La peculiar alianza entre el Partido de los Trabajadores (PT) y esa impresionante maquinaria electoral, ideológicamente amorfa, que es el Partido del Movimiento Democrático Brasileño (PMDB) seguirá liderando cómodamente ambas cámaras. Con todo, se da la particularidad de que el partido de Luiz Inácio Lula da Silva y Dilma registró un fuerte ascenso que le permitirá desalojar a sus socios como la primera minoría en Diputados.
«Si gana Dilma se encontrará con un panorama alentador, mucho mejor que el que le tocó a Lula en sus dos gobiernos anteriores. Será una tarea de ella quitar la impresión de que el PT es una suerte de subpartido del PMDB, deberá imponer autoridad», dijo a esta enviada Ricardo Ribero, analista político de la consultora MCM de San Pablo. «Si gana, Dilma comenzará su mandato con mayor apoyo del Congreso que cualquier presidente elegido», agregó.
Empecemos por la Cámara alta. De los 54 senadores electos el domingo -sobre un total de 81-, 43 pertenecen a partidos que integran la actual base gubernamental, diez son de la oposición y uno es independiente. A los otros 27 les restan cuatro años de mandato. Así, si Rousseff resulta elegida en el segundo turno del último domingo de este mes, dispondrá de un robusto apoyo en esta cámara de al menos 55 curules, contra los 39 actuales. Un resultado suficiente para aprobar, entre otras cuestiones de envergadura, la postergada reforma política y eventuales enmiendas constitucionales.
Estos números podrían sufrir alguna alteración debido al programa Ficha Limpia, que impide a funcionarios con antecedentes de corrupción asumir el cargo. La lista de los expulsados aún no ha sido anunciada, pero se tiene la certeza que Jader Bárbalo (PMDB) no podrá asumir por esa causa.
Esta última agrupación seguirá siendo cabeza del Senado con 20 bancas, tres más que en la conformación actual.

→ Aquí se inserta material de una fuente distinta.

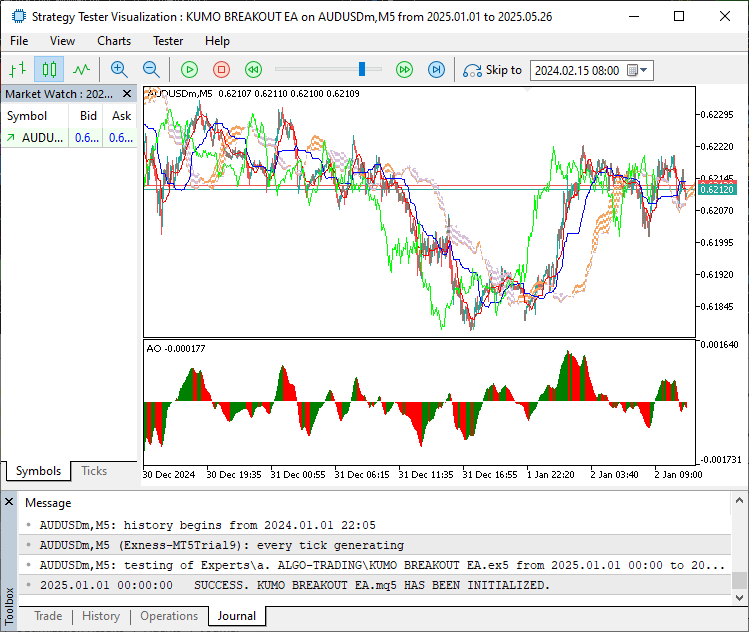This screenshot has height=632, width=749.
Task: Speed up visualization with fast-forward icon
Action: 404,70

Pero proporcionalmente, el que más espacio ganó fue el PT, que casi duplicó el número de escaños, al saltar de ocho a quince.
Durante los casi ocho años de mandato de Lula da Silva, el Senado había sido un bastión de la oposición y los nuevos resultados fueron una mala noticia para el Partido de la Social Democracia Brasileña (PSDB) de José Serra. Los «tucanos» pasarán de ser la segunda minoría al tercer lugar, con once parlamentarios. Luego vienen sus aliados conservadores de DEM con siete representantes.

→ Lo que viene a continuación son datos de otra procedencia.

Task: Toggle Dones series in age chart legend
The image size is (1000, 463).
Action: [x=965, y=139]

En lo que respecta a la Cámara de Diputados, que renovó sus 513 asientos, el PT consiguió superar al PMDB y se convirtió en el partido con mayor número de bancas: 88 frente a las 79 que había obtenido en 2006. Como consecuencia, los detractores al Gobierno de Lula, el PSDB y DEM, perdieron en conjunto 34 legisladores.
Menor peso
De igual forma, el PMDB restó diez y redujo su peso de 90 a 80. El Partido Verde (PV), cuya candidata Marina Silva obtuvo cerca del 20% de los votos válidos, curiosamente no pudo crecer. En la próxima legislatura seguirá con los 14 representantes actuales.
El centroderechista PMDB se alió con Lula en 2005, en momentos en que el Gobierno tambaleaba por escándalos de corrupción que derivaron en la renuncia de varios de los líderes del PT, incluido el otrora todopoderoso ex jefe de gabinete José Dirceu. Pero a pesar de la conveniencia, desde el corazón más ideologizado del PT se cuestiona esta alianza contra natura debido a las ideologías que cada sector representa.
Entre otras cuestiones, Rouseff prometió durante la campaña que en caso de ganar tratará de lograr la aprobación de cambios al sistema tributario, cuestionado por su complejidad. La ex jefa de los ministros de Lula también podría relanzar proyectos de ley estancados en el Congreso que mejorarían el clima de inversión en Brasil, explican observadores.